I am still negative on all tests and have no symptoms at all.
Ask: What are the living conditions like?
It is a 4-star hotel, twin room with two single beds, a large desk and two lounge chairs. There’s also a 2×2-meter floor space to work out on, a nice bathroom and one of the windows can open for fresh air.
There were also various snacks in the room when I arrived and lots of water. We get three meals per day that are of reasonable quality (if you’re not picky) and a WeChat group to ask any questions in.

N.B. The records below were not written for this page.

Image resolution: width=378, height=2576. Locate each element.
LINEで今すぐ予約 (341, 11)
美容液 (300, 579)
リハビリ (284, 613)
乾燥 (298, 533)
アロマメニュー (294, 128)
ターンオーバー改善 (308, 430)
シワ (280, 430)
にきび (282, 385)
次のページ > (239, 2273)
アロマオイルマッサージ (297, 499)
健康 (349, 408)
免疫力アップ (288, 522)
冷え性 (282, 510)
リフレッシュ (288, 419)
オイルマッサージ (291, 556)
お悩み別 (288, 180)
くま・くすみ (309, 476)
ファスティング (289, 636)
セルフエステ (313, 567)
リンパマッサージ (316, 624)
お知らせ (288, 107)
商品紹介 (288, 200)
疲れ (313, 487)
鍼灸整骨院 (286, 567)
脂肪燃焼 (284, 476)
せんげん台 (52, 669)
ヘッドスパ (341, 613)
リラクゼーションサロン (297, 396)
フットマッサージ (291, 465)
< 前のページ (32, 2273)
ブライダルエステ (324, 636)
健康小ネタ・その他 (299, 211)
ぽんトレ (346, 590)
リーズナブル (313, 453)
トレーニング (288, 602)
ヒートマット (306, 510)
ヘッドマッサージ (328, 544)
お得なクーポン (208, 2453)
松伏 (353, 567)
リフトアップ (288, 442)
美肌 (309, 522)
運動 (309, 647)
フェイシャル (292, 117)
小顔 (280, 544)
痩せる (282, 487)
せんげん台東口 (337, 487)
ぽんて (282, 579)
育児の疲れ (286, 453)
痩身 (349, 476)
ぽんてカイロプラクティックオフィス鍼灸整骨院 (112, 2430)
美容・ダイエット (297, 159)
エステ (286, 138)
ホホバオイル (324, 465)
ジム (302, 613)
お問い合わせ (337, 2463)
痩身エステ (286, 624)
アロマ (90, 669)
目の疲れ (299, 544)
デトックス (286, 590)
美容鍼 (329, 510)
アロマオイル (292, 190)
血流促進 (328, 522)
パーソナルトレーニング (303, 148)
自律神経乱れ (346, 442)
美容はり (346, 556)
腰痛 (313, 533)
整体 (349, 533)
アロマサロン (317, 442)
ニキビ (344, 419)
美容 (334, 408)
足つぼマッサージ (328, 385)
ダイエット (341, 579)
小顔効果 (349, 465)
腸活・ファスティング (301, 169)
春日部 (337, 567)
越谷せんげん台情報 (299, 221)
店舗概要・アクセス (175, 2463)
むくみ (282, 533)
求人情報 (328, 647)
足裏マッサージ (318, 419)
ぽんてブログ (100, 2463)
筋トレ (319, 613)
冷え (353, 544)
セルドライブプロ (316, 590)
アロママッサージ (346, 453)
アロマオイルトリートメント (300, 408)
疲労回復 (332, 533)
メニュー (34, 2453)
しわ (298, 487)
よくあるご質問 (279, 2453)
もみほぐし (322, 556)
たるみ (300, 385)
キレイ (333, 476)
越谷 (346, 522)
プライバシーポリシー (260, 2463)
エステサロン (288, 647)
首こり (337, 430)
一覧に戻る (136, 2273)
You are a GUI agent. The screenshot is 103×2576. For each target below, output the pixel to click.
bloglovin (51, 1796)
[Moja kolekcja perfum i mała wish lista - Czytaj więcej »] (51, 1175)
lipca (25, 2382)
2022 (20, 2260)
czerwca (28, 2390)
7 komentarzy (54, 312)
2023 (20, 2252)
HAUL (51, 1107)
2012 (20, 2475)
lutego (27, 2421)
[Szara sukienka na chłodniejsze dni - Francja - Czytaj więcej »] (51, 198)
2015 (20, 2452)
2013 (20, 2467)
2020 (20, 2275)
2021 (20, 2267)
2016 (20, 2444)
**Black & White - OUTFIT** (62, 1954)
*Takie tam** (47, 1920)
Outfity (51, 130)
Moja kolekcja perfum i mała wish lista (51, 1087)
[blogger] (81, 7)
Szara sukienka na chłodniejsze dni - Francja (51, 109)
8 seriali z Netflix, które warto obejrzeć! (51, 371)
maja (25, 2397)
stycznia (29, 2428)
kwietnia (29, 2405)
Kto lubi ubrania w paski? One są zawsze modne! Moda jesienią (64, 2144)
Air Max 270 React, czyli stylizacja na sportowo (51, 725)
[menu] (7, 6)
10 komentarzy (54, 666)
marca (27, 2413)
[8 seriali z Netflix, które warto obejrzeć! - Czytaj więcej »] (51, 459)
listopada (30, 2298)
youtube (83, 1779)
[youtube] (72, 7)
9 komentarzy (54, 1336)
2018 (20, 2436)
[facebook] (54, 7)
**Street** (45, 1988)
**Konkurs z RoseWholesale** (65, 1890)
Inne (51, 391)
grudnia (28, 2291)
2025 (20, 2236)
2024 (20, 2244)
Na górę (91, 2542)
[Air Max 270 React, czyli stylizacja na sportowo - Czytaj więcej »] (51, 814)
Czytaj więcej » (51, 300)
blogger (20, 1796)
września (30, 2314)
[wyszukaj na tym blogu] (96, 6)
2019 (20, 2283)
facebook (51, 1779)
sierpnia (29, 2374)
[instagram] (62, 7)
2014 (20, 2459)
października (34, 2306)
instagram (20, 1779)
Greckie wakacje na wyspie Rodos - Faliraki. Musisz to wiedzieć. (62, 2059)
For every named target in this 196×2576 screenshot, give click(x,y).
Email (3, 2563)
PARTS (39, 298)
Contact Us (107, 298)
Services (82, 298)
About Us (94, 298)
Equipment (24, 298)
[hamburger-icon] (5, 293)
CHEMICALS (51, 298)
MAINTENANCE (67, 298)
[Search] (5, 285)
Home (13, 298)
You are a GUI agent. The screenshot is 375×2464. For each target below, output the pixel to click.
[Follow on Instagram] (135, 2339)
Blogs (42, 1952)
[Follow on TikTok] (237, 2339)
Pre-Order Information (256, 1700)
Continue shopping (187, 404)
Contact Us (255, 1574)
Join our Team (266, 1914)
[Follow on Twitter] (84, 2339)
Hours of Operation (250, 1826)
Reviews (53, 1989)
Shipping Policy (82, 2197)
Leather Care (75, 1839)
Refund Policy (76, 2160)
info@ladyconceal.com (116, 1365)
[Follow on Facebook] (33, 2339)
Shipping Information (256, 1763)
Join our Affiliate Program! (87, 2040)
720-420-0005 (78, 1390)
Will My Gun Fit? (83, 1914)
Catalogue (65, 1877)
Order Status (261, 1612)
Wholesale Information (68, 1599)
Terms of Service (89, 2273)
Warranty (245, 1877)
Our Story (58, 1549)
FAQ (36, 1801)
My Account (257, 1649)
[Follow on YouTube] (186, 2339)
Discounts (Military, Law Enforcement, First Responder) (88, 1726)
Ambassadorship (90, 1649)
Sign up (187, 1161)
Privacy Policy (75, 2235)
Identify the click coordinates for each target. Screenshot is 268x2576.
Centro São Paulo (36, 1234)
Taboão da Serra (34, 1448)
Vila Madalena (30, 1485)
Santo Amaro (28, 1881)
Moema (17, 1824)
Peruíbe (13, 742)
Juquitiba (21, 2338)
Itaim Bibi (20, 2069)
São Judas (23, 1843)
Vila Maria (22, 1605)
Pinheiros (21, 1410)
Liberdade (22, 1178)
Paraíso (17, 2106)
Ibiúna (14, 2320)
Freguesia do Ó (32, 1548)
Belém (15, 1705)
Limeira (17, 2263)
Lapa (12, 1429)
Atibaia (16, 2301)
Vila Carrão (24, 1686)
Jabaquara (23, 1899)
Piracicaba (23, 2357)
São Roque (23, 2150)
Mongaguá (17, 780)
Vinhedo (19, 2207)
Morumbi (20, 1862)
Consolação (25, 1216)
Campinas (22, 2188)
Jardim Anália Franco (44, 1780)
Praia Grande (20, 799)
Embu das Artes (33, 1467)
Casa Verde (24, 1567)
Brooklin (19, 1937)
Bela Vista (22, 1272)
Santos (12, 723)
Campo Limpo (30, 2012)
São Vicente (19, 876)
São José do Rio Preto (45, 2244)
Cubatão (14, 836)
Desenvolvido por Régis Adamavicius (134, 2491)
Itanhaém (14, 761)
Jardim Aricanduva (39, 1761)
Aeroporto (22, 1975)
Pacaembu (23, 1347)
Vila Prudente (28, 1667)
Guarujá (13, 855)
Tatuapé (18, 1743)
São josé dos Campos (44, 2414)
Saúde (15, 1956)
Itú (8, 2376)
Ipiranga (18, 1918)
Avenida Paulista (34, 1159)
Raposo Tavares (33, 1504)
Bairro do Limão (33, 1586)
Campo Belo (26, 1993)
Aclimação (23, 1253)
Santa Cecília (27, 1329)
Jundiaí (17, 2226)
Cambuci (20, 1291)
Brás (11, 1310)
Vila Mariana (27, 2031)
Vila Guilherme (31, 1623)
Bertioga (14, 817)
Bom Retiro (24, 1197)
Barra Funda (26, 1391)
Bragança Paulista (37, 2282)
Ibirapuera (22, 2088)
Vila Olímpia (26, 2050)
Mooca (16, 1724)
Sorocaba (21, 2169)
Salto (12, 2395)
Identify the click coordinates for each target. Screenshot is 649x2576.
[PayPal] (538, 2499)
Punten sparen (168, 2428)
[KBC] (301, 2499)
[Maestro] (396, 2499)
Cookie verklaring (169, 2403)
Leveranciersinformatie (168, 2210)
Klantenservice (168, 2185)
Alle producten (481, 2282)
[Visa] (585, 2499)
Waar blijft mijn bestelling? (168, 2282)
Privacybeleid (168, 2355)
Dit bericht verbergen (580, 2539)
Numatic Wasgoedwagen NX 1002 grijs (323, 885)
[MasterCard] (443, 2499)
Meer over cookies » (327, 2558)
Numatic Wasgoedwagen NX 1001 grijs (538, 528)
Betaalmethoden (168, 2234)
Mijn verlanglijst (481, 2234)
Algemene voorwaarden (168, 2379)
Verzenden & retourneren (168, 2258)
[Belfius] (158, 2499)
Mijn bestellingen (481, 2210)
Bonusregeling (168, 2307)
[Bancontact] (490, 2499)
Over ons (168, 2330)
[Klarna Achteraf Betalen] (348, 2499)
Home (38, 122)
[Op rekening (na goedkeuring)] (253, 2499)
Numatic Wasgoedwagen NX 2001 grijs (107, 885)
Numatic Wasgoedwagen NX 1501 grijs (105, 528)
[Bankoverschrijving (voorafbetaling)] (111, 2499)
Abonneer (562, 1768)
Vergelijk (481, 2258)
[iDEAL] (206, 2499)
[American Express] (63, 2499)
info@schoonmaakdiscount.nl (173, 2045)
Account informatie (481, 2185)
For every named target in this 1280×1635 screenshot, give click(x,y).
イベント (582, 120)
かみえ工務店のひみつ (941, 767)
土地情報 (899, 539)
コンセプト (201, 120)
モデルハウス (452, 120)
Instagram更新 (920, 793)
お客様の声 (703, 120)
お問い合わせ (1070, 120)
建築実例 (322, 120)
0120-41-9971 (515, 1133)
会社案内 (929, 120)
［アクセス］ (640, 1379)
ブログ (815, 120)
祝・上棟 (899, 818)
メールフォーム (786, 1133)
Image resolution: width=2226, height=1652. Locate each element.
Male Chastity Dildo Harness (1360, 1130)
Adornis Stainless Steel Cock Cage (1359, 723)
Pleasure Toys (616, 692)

I assume it is a very similar set-up to most (better quality) quarantine hotels used for international arrivals.
Ask: Are you able to move around much?
There is more than enough space to move around in the room, and space to exercise in.
Ask: Have you ever felt unsafe during your experience?
Never. While frustrated at the lack of information about where and why I was being transported, I never felt unsafe at any point.
Ask: Overall, what are your thoughts on the current situation?
The zero COVID policy just doesn’t seem to work against this variant of the virus and seems unnecessary due to the very low mortality rate at the moment.
But this did somewhat seem an inevitable outcome having seen what’s happened throughout the rest of the world; it’s better to get it out of the way now than to still be living in limbo in six months’ time…
Hopefully we can get through this tough period in the next few weeks, see a policy change and get back to both normal daily life and international travel sooner rather than later.